My brother said that you could not show emotion and survive. It was indeed a miracle that my brother survived. He was a designated flame thrower and infantry man. The life of a flame thrower is short because the Japanese snipers were always targeting flame throwers. At one point he made the decision to take out some pillboxes. Giuliano's thinking was that either he took the pillbox out or they died. God must have been with him bcause he did take out the pillbox. He said that he hated the job but he had to do it. The odor of burning flesh is horrible when you throw the flames into the tunnels.
Giuliano also said that the life cycle was altered, in other words, you didn't eat when you were supposed to, you did not sleep when you were supposed to and often you lived on the chocolate rations.
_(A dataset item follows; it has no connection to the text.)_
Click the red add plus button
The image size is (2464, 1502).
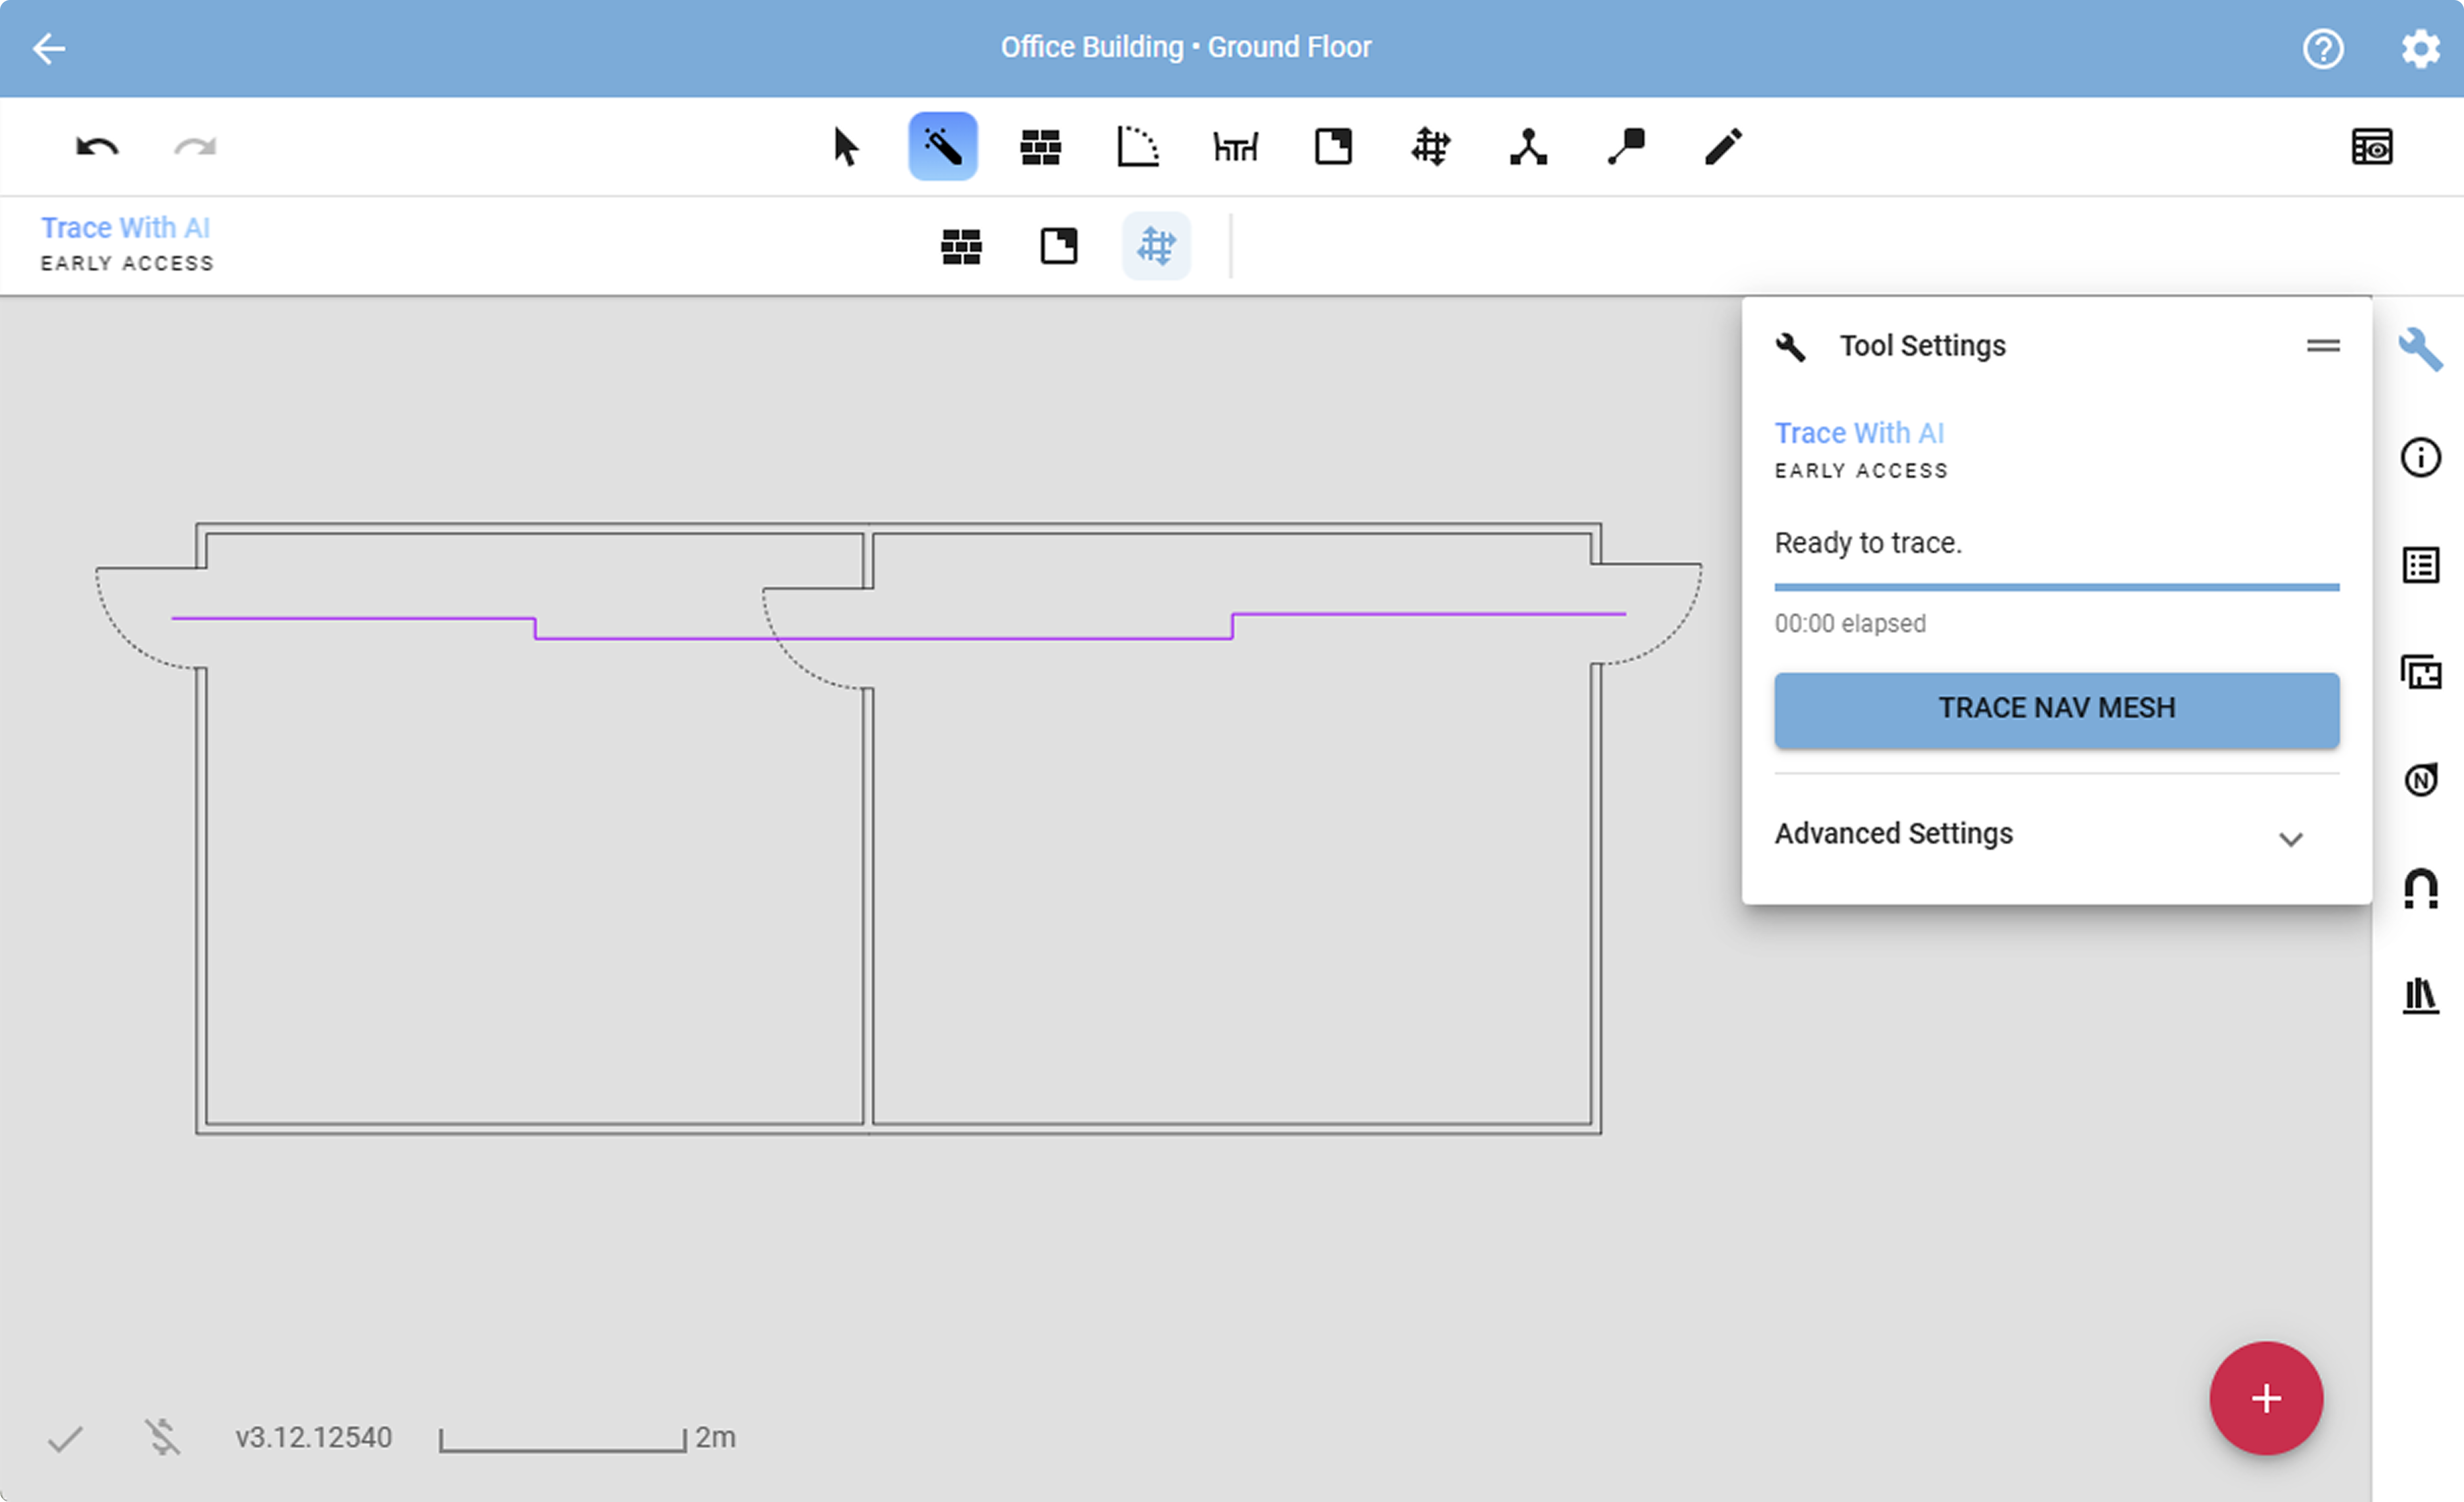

Mt Suribachi (Iwo Jima) was another miscalulation by the Americans. There were 21,000Japanese ready to defend Mt. Suribachi. It became a fortress. Kurabyashi was the Japanese High Commander.
There existed a bond between the American men that helped them to win. They were fighting against the iron will of the Japanese that made the fighting extremely vicious.

The Japanese became even more incensed when the flag was raised at Mt. Suribachi. Three of the six men who raised the flag were later killed. The area became known as the meat grinder because of the Japanese ferocity in defending it.
My brother, Giuliano said that near the end of the battle there was a ghostly pull from the dead to have you stay with them.
He resisted the pull thinking that far too many men had already died including Ernie Pyle the correspondent.
Because Admiral Turner miscalculated the number of the Japanese it took much longer and many lives to win in Okinawa.
The battle for Shuri Castle was another brutal battle. My brother said that often there were hand to hand combat battles. He somehow managed to survive.
When all was said and done, over 38,000 Americans were wounded and 12,000 killed in battle.
6 weeks after victory at Okinawa bombs exploded over Hiroshima and Nagasaki.
There was no sympathy for the enemy that had inflicted so much pain and suffering for so long.
My brother Giuliano was happy because he was being trained for the invasion of Japan when the bombs were dropped.
If you asked my brother why he survived he would credit God never his own abitlities. Just because a person lacks education does not mean that that person is unintelligent.
When my brother died he had his guns behind his bed. I don't think that the WW11 experience ever left him; he was not afraid of dying.
When he left Italy his grandfather said "Fatti coraggio," never knowing the true meaning of courage that his grandson would show in Okinawa!


IVANO SAYS: Two very important dates slipped by us almost without notice. Seventy years ago, September 1,1939, Hitler's German Army invaded Poland and World War II began. Sixty-four years ago, August 15,1945, Japan surrendered, thus ending the War.
Nancy's article above reminds us all of the countless bloody battles that were fought inbetween those years. Thanks Nancy.